Element lookup records
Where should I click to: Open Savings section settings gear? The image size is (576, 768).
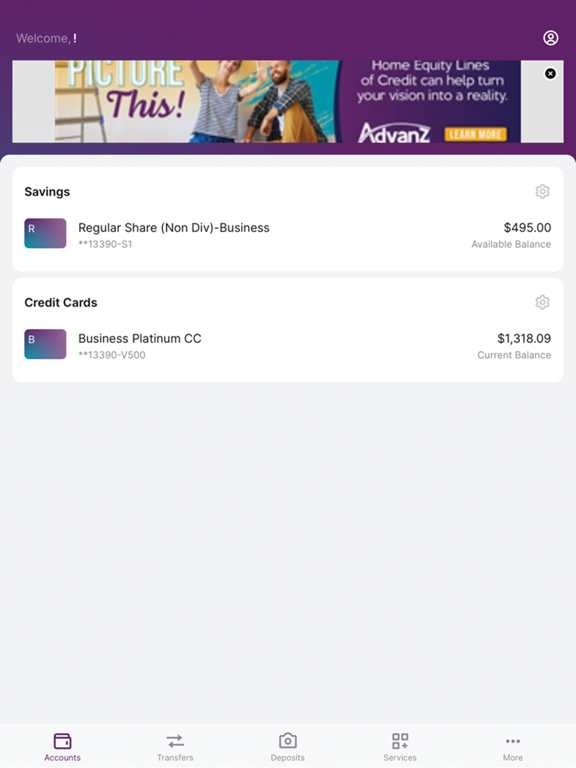(542, 192)
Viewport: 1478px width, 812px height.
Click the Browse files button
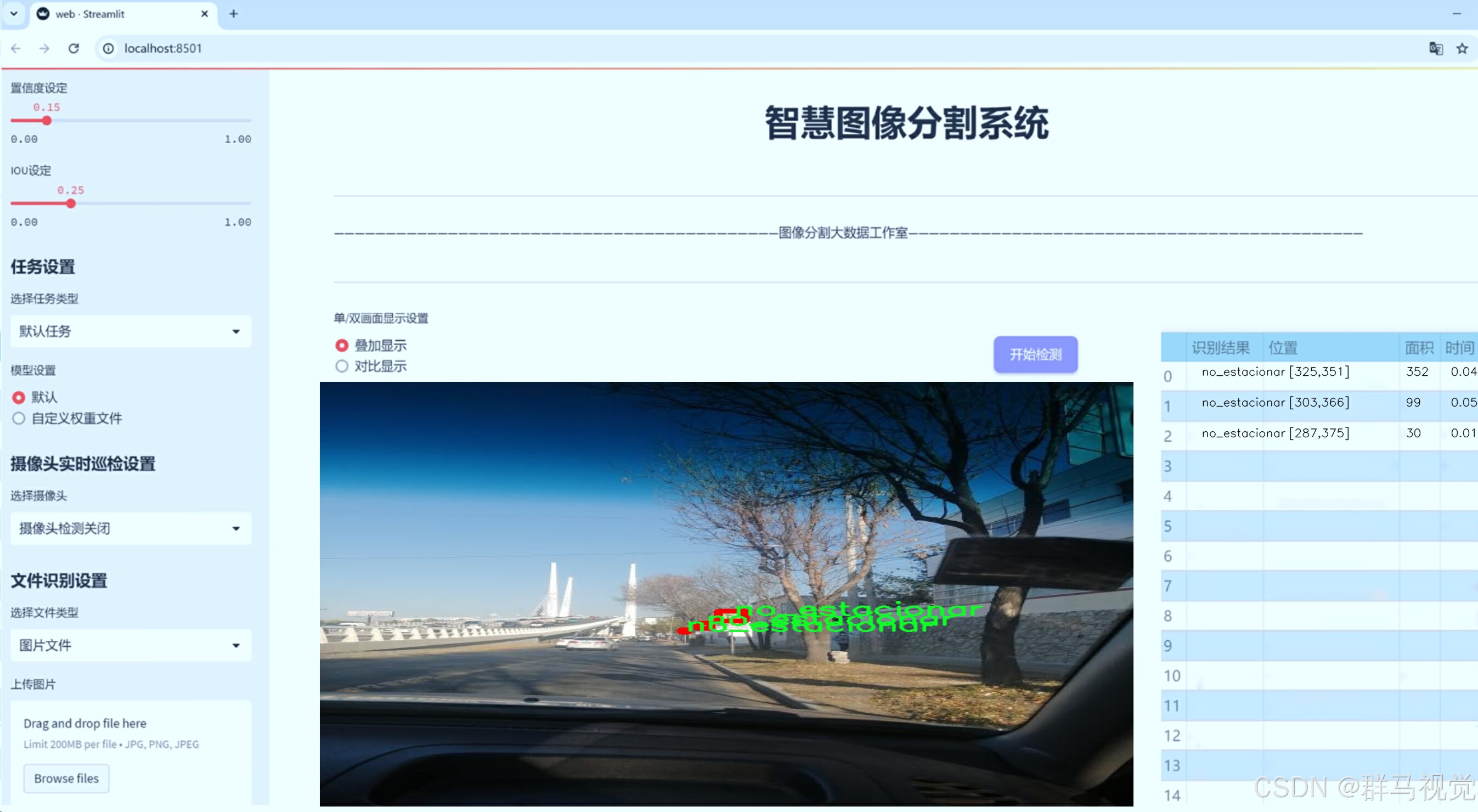click(x=66, y=778)
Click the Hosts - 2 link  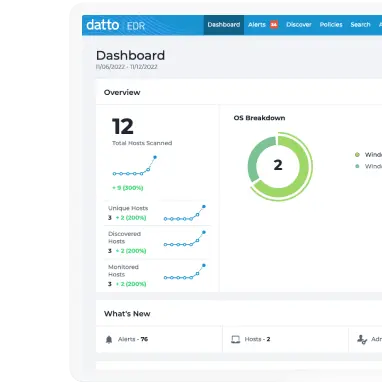coord(257,339)
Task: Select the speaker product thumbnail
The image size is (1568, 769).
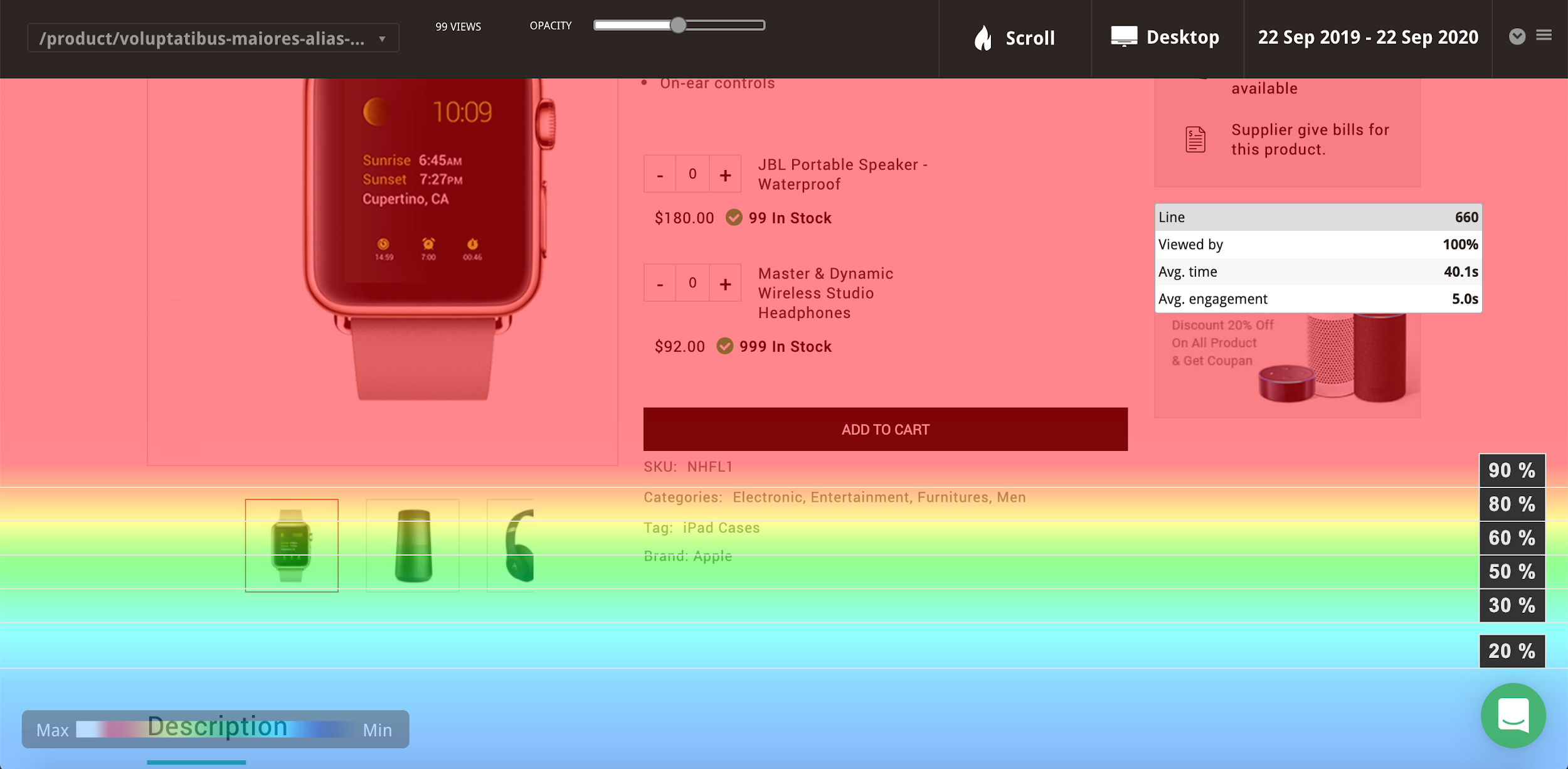Action: pyautogui.click(x=412, y=544)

EXERCISE AIM
How many lines contain the word "image"? Give only the number.

EXERCISE RESULT
2